Cuando hubo terminado todo el trabajo en el huerto que ella misma debía dirigir y supervisar, fue a ver a los hermanos Wachtian a su taller, a informarse sobre aquello y lo de más allá, sobre qué tipo de trabajo pensaban iniciar primero y sobre qué vendría después. También consiguió que la acompañaran a las forjas y a las alfarerías y hacer de traductores, pues además del latín y de su propio idioma, los hermanos dominaban sin ningún tipo de problema incluso la extraña lengua que hablaban muchos de los hombres de Tierra Santa. Le mostraron puntas de flecha de diferentes tipos, largas y afiladas como agujas capaces de atravesar cotas de malla, otras anchas y afiladas para la caza y para los caballos del enemigo, y otras destinadas a finalidades que ella apenas alcanzaba a comprender. Fue a la forja de espadas y de anillas a preguntar, así como al taller de vidrio, donde se informó de cuáles de los vasos de muestra que estaban colocados sobre un banco se podrían fabricar realmente en Forsvik y cuáles no. Fue también a ver a los encargados de los caballos para enterarse de cuánto forraje consumía un caballo, a las granjas para saber cuánta leche daba una vaca y al matadero a preguntar sobre sal y toneles.

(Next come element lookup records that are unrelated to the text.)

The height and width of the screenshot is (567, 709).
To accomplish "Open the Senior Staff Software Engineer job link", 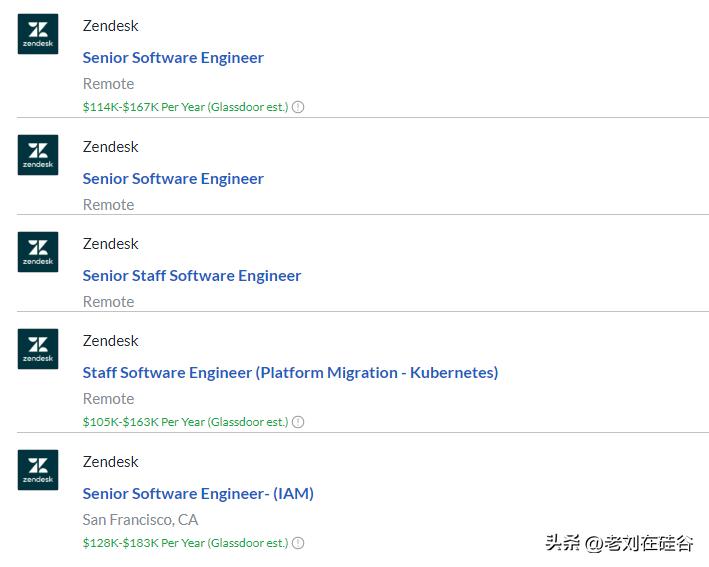I will (x=192, y=276).
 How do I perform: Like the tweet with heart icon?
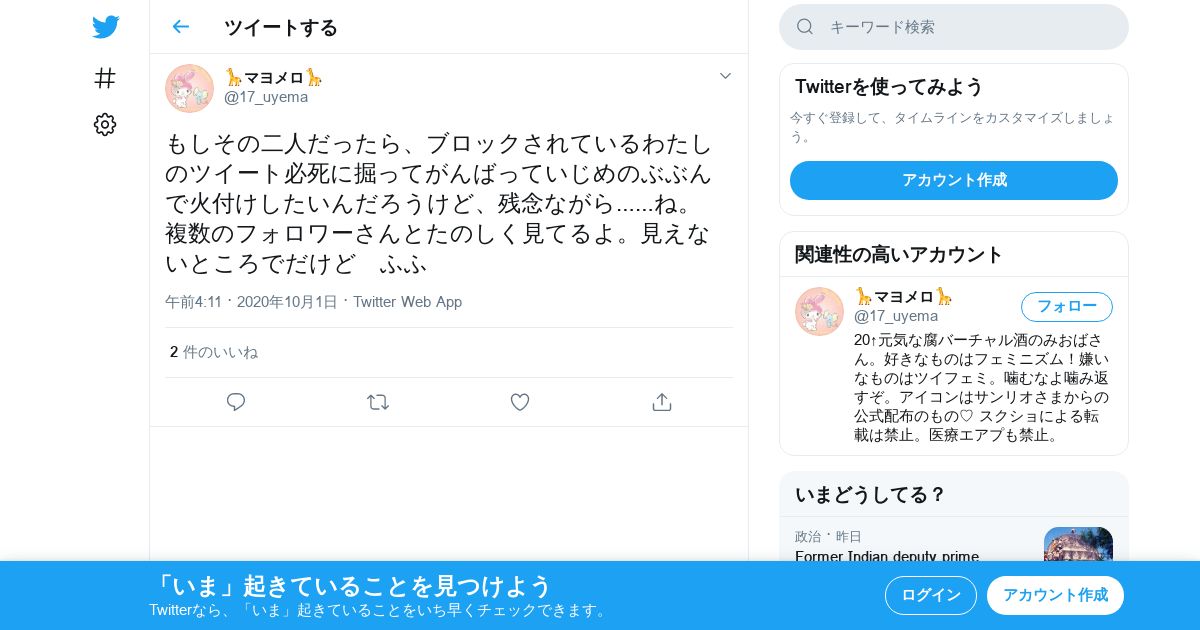point(520,402)
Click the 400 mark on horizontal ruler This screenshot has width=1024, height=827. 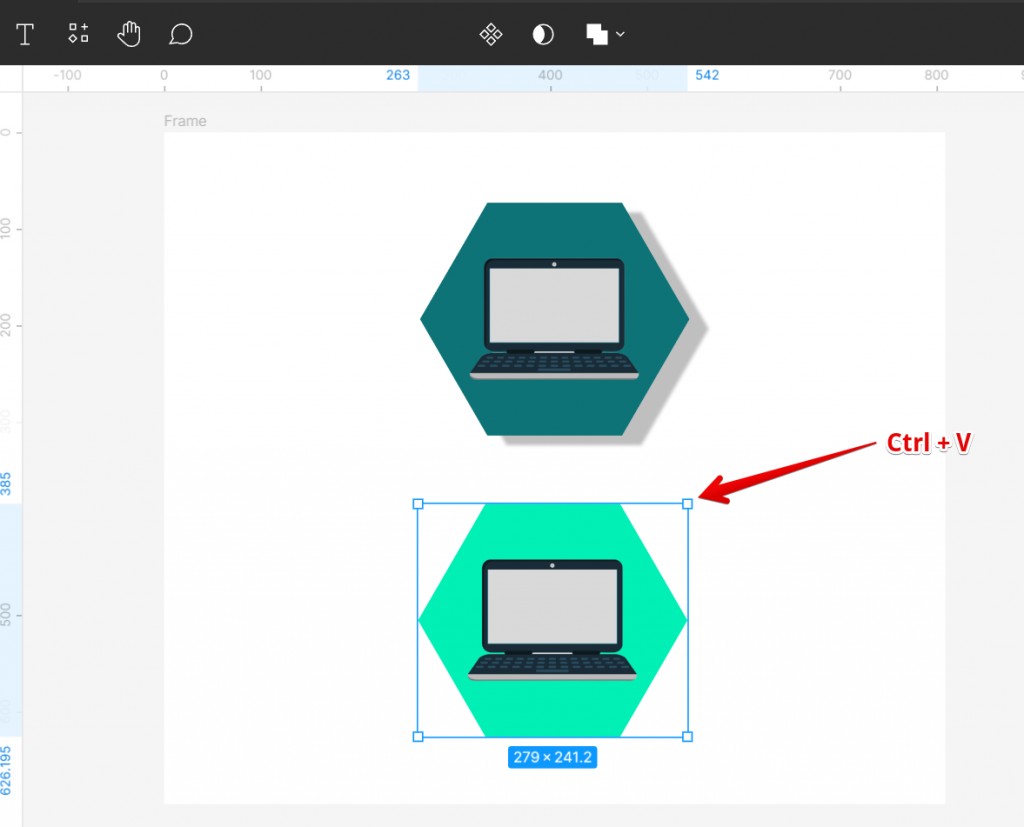pyautogui.click(x=551, y=76)
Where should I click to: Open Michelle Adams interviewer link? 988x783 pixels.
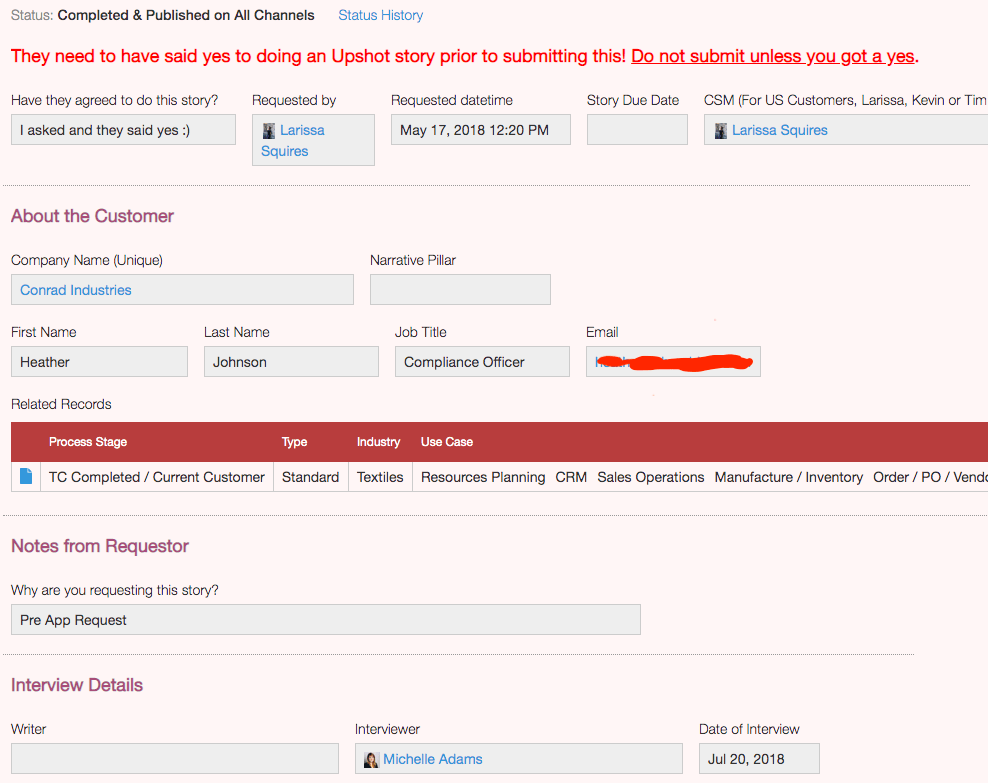[x=432, y=759]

Después de cada una de estas visitas regresaba con sus ábacos y sus utensilios de escritura. Eso había sido lo mejor de la visita a Varnhem, incluso mejor que la compra de la famosa rosa de Varnhem, que se había podido agenciar una buena reserva de pergamino para convertir en libros de contabilidad. Estas tareas eran las que más le gustaban, incluso más que el jardín y la costura, pues durante más de diez años se había encargado de llevar los libros y de cuidar de los negocios en dos conventos.
Al final logró controlarlo todo y supo decir hasta el último céntimo cuál era la situación de Forsvik. Entonces fue a buscar a Arn, todavía no era muy tarde y él justo estaba terminando el trabajo con las fresqueras al lado del río. Se alegró al verla, se secó el sudor de la frente a su modo particular con el dedo índice y antes de nada quiso que ella elogiara las fresqueras. Cecilia no pudo oponerse aunque seguramente no se mostró tan entusiasmada como él había esperado al ver ese gran espacio hecho exclusivamente con ladrillos. Allí colgaban hileras de ganchos de hierro y barras vacías esperando una comida que no existía, recalcó ella con tanta severidad que él se quedó callado a mitad de su animada explicación.
—Acompáñame a mi cámara de contabilidad y te lo explicaré todo, amado mío —dijo ella con la mirada baja. Sabía muy bien que esas palabras lo calmarían, pero también sabía que eran ciertas, y no sólo palabras ingeniosas de mujer. Era verdad que él era su amado.